The tour guide was really great, and she was a singer too. She would sing us old traditional folk songs. In another church that was more recent (not medieval) she sang us an old hymn. Then she told us that the women would have to sit on the north side of the church, and the men on the south side. The north side had no windows and was thought of as the evil side because evil came from the north. The women served as protection between the men's side and the evil north. The people didn't bother making windows on the north side because that's where the women sat. Isn't that crazy?

Trondelag Folkemuseum
Old city apartment houses from the early 1900s.


We learned so much during the tour! She also told us how you would be able to tell if a person was rich or not by how they painted their house. Red paint was fairly easy and cheap to make, and it was partially made red by mixing in animal blood. White was the most expensive color to make and buy. So if you were rich, you painted your house white. If you were poor, it was red. To this day, most of the norwegian houses that we saw in town or on road trips through the country are painted either red or white. I don't think it's a symbol of wealth anymore, but the traditional colors still are showing to this day!

Trondelag Folkemuseum
Inside the ski museum, we saw what looked like Romy's mom!


One of the last things we saw as we went through the outdoor part of the museum was the Sami huts and the boathouse. The Sami huts were basically debris shelters with a wooden frame to keep the debris from falling in on itself and collapsing. The Samis made a winter hut and a summer hut. The winter one was small and cozy, easy to heat. The summer one was large and roomy. They store food in elevated shacks which were on stilts. This kept the mice and other rodents out because they couldn't climb the stilts. In the boathouse, we saw how they used to make buoys. They would wrap tree bark on itself until it formed a huge ball. Then they would wrap the ball with a tightly fitting net to keep it all together. It floats just like a modern day buoy and its totally natural.

Trondelag Folkemuseum
Who needs modern gaiters when you can have leather pants with colorful weaved things to keep the snow out of your animal hide ski boots?


After we were done with the outdoor stuff, we went inside to the ski museum. Norwegians love to ski, but many don't ski downhill, they ski cross country style. It was normal, back in the days, to make your own pair of wooden skis every season. It would take a person about 2 days to make a pair. Each region in the country had a unique way of making skis, based on the predominant snow conditions. They usually had only one large pole instead of two. They would ski with animal hide or skin on the bottom of the skis to provide traction when going uphill. It also was much quieter, so the Norwegians would hunt with skins on. Snow shoes were relatively unknown and unused, surprisingly. The museum said that the only use for a snow shoe was for hunters who would have a snow-shoe type thing on one foot, and a ski on the other. They would do a glide and hop motion to get to their prey much quicker than if they were on two skis. That is so interesting!

Trondelag Folkemuseum
Hand carved wooden cross-country skis from Norway.

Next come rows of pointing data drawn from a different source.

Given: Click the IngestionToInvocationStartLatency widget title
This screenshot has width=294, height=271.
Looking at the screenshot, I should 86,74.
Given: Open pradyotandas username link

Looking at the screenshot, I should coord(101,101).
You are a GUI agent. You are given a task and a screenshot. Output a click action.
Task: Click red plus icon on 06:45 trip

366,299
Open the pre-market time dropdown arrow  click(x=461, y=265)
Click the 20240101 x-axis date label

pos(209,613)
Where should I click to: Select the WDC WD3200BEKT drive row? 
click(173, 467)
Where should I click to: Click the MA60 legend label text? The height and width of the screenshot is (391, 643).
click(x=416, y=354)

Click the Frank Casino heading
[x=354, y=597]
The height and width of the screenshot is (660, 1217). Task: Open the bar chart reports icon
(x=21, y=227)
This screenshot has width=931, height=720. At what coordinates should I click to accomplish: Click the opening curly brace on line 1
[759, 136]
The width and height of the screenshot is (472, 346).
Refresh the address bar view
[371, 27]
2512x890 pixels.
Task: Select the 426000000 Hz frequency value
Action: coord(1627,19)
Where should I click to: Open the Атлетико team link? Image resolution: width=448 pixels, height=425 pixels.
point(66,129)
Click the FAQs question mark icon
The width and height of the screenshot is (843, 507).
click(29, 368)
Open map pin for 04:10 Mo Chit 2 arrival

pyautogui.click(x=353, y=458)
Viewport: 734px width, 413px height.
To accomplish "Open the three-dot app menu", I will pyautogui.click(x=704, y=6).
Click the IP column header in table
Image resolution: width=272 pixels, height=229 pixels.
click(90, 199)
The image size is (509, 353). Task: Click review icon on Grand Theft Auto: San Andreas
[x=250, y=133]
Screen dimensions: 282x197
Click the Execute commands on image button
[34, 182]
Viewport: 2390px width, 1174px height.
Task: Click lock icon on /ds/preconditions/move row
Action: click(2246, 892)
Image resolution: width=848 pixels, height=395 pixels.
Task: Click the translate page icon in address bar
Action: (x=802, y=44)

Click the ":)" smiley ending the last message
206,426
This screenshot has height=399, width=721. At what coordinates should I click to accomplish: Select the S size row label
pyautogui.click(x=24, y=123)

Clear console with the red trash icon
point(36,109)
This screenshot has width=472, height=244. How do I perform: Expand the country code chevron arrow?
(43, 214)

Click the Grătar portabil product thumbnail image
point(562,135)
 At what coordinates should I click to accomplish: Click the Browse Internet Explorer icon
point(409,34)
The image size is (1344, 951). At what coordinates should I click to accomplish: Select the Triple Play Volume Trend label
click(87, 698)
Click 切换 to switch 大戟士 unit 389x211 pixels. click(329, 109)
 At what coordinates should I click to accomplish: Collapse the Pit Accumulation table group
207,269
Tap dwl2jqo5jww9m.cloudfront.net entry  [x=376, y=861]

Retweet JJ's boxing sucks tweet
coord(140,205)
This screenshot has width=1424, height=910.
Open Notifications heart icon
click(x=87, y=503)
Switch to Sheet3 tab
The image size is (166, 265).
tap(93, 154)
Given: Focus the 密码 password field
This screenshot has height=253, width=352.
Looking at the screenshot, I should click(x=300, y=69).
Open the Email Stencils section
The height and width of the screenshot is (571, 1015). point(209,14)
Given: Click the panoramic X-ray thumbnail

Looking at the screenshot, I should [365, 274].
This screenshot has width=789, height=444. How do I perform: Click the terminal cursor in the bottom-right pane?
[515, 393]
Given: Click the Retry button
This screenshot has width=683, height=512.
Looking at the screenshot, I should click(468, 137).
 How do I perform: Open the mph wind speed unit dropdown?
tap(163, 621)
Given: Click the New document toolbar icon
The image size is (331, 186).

At the museum, they also showed the dress that people wore while skiing, from ancient times to modern times. At first it was very caveman-like, with thick skins covering people's bodies. Then the clothes became sportier with weaved wool clothes and leather pants. Skiing for a majority in Norwegian history was not a sport. It was another means of transportation, like walking, when there was snow on the ground. In the early and mid 1900s, men began to go skiing as a social outing, and it slowly evolved just recently into a sport. Women were not allowed, and it also wasn't proper for women to dress in sportier more comfortable clothes to go skiing. Eventually that changed and now skiing is something completely different. Near the exit of the museum, it said that now not even half of Norwegian children own a pair of skis, or even know how to ski! What a change in just 100 years!